WORK INSTRUCTIONS :: Exclude the pictures, then quote exactly the lines from the one holding "Given: Click the My Profile avatar icon" through the last line of the records.

--- START ---

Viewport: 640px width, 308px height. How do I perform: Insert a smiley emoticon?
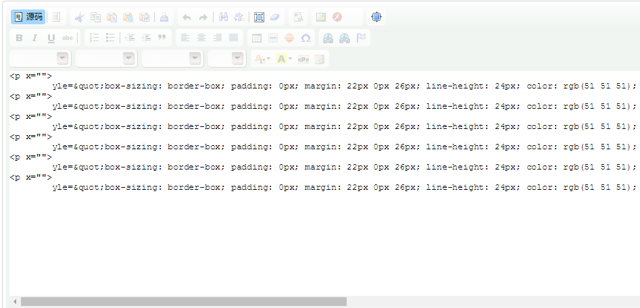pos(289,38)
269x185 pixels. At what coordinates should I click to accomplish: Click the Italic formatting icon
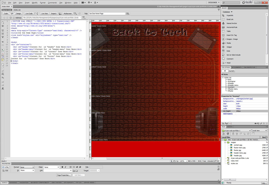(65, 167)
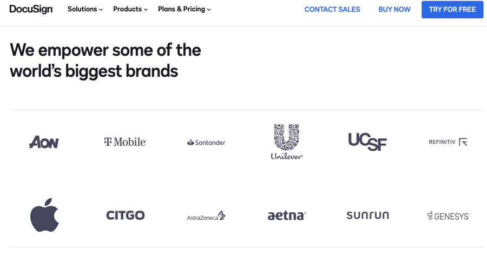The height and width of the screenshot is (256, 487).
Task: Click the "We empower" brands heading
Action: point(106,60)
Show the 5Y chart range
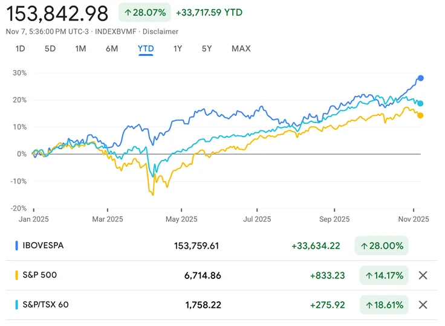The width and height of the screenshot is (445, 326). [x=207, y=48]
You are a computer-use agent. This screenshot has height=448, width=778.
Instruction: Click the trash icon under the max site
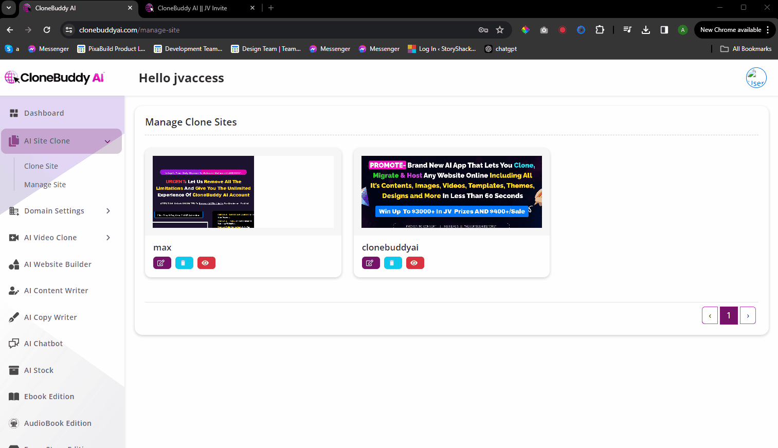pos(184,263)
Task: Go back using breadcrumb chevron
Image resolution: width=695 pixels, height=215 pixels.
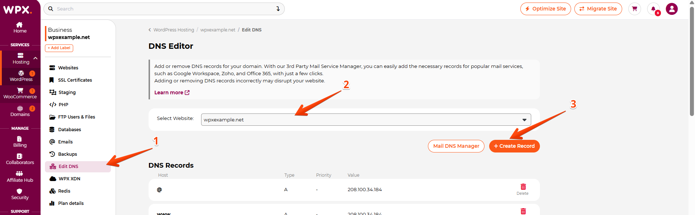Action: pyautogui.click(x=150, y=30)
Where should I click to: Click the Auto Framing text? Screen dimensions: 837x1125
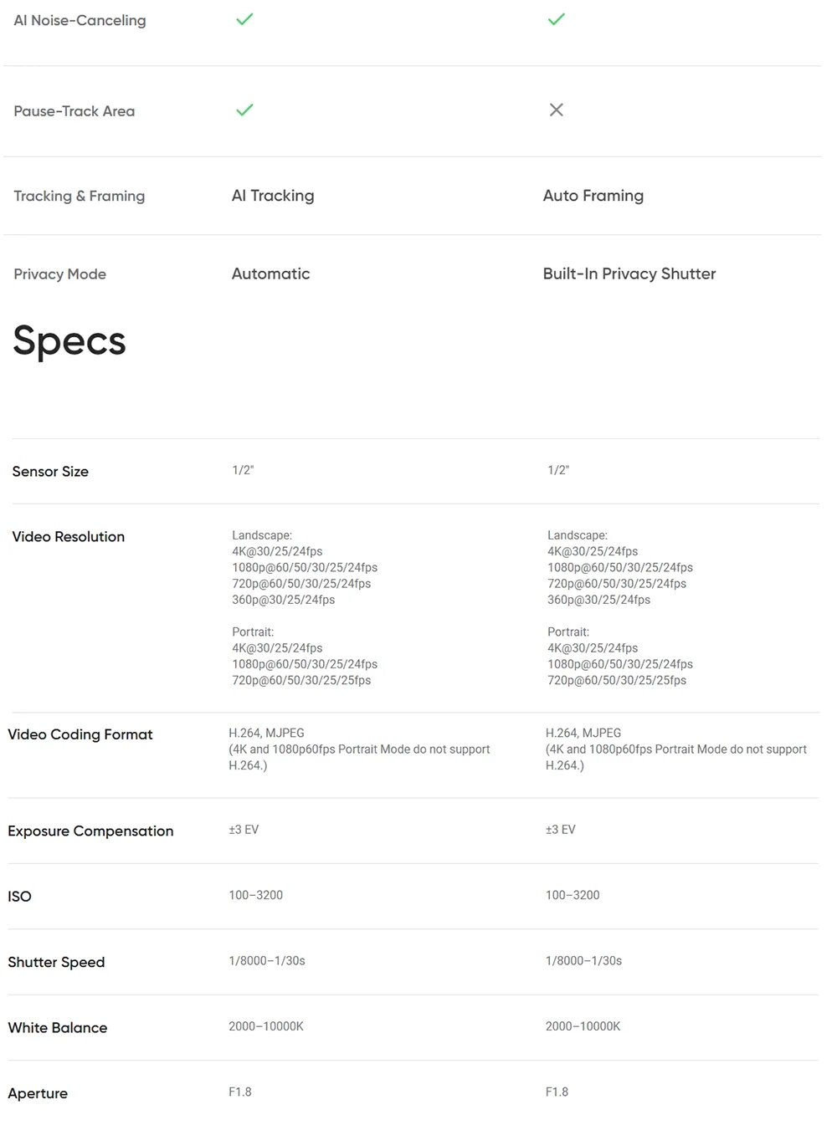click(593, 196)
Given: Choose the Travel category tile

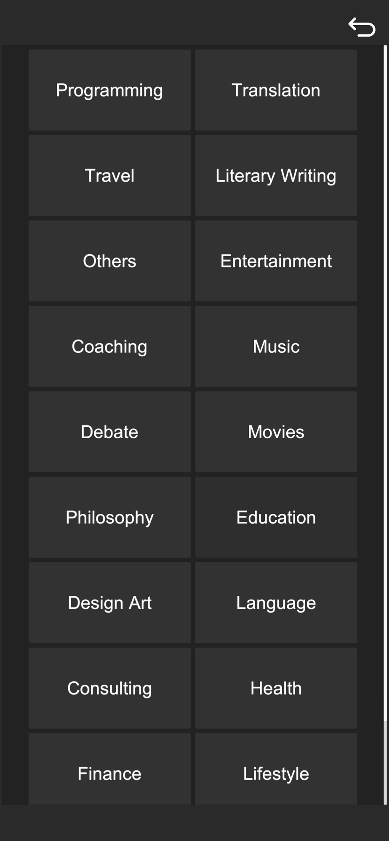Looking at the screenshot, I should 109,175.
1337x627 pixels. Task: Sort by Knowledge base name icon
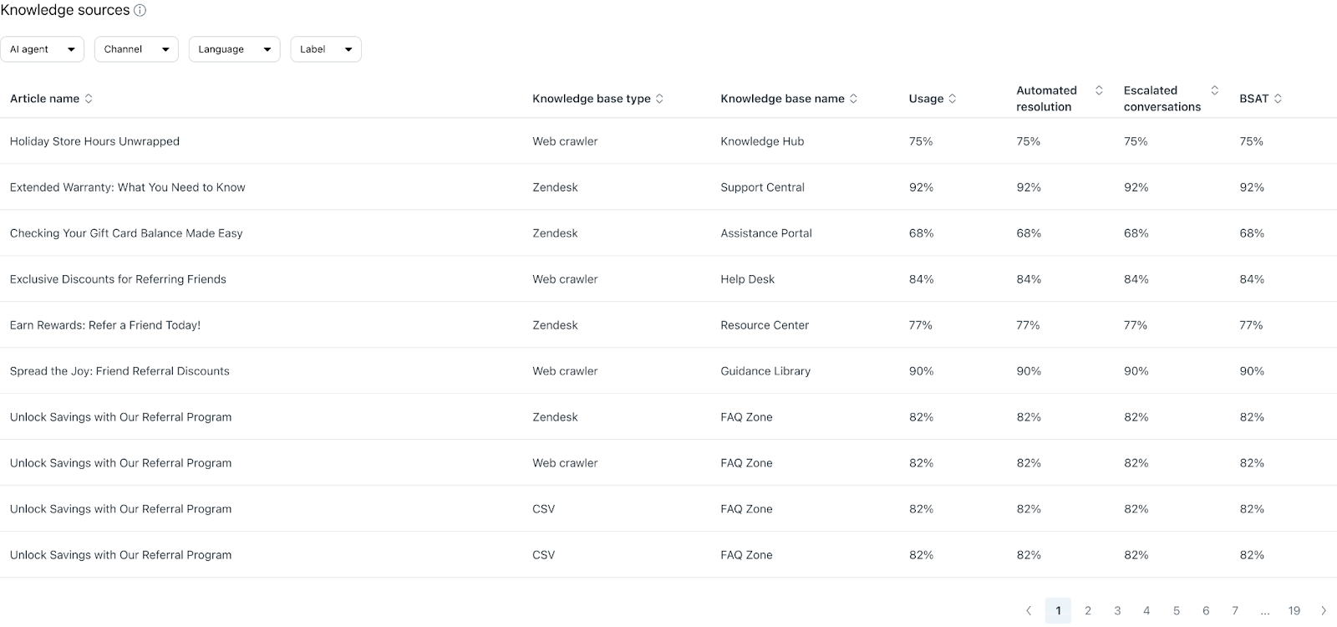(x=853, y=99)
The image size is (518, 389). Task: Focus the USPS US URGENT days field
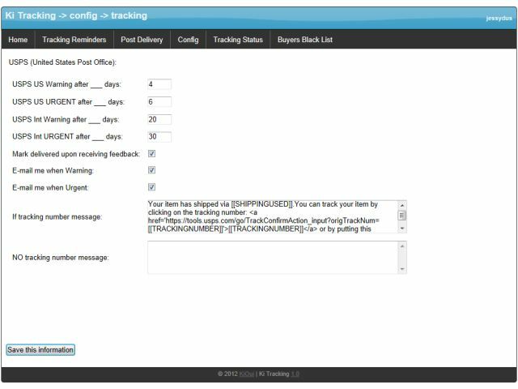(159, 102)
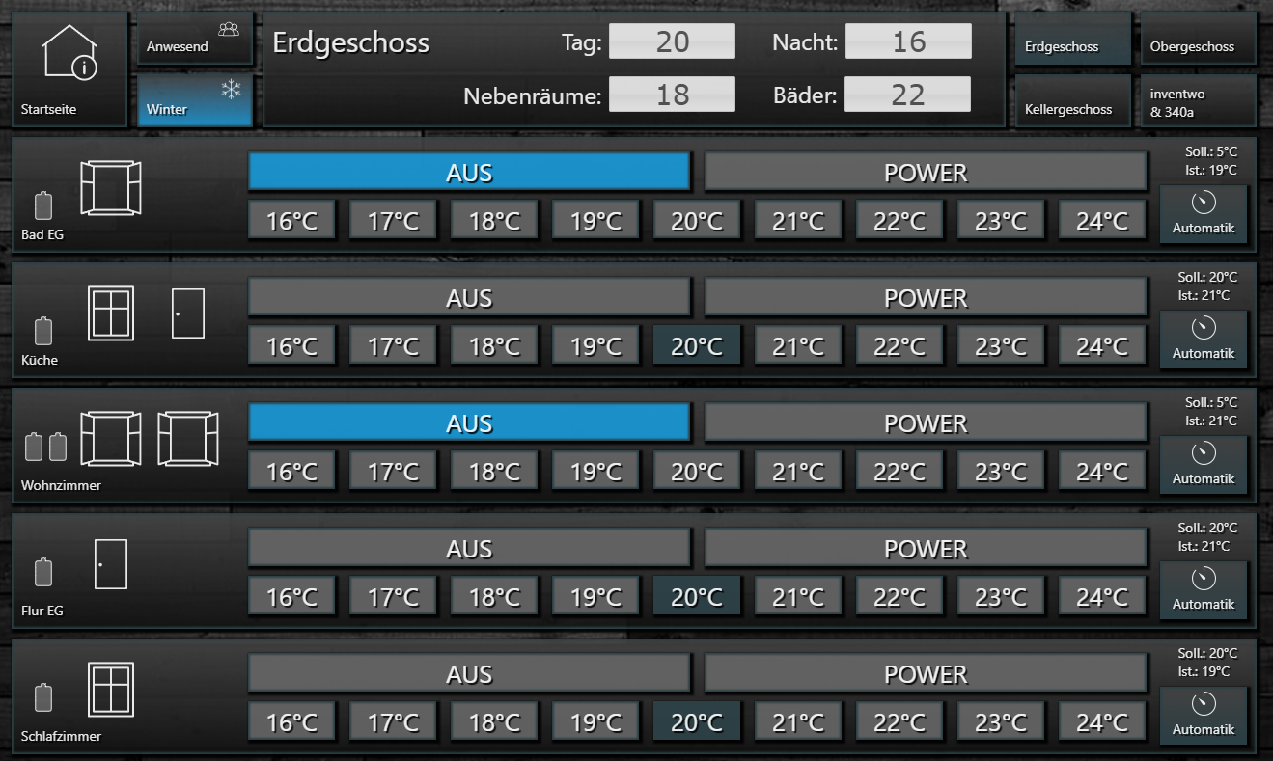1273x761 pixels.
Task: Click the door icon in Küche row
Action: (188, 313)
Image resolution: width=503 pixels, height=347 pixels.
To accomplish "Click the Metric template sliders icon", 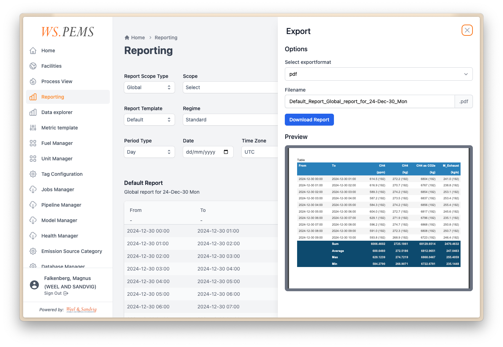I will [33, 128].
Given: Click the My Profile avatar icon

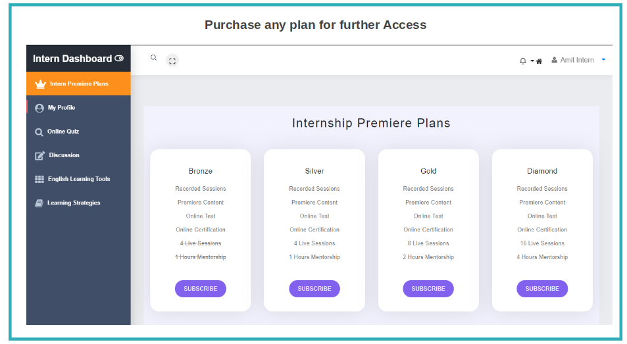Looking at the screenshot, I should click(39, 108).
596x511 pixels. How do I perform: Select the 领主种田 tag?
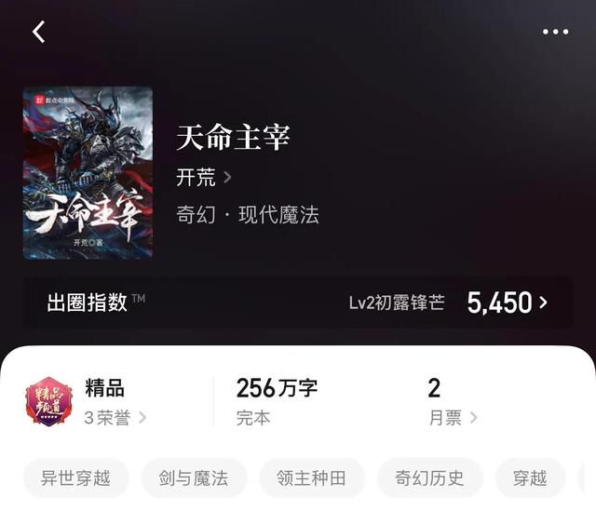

--- END ---

SOLUTION TO THIS TASK ::
Given: Click the My Profile avatar icon

Looking at the screenshot, I should click(39, 108).
596x511 pixels. How do I perform: Select the 领主种田 tag?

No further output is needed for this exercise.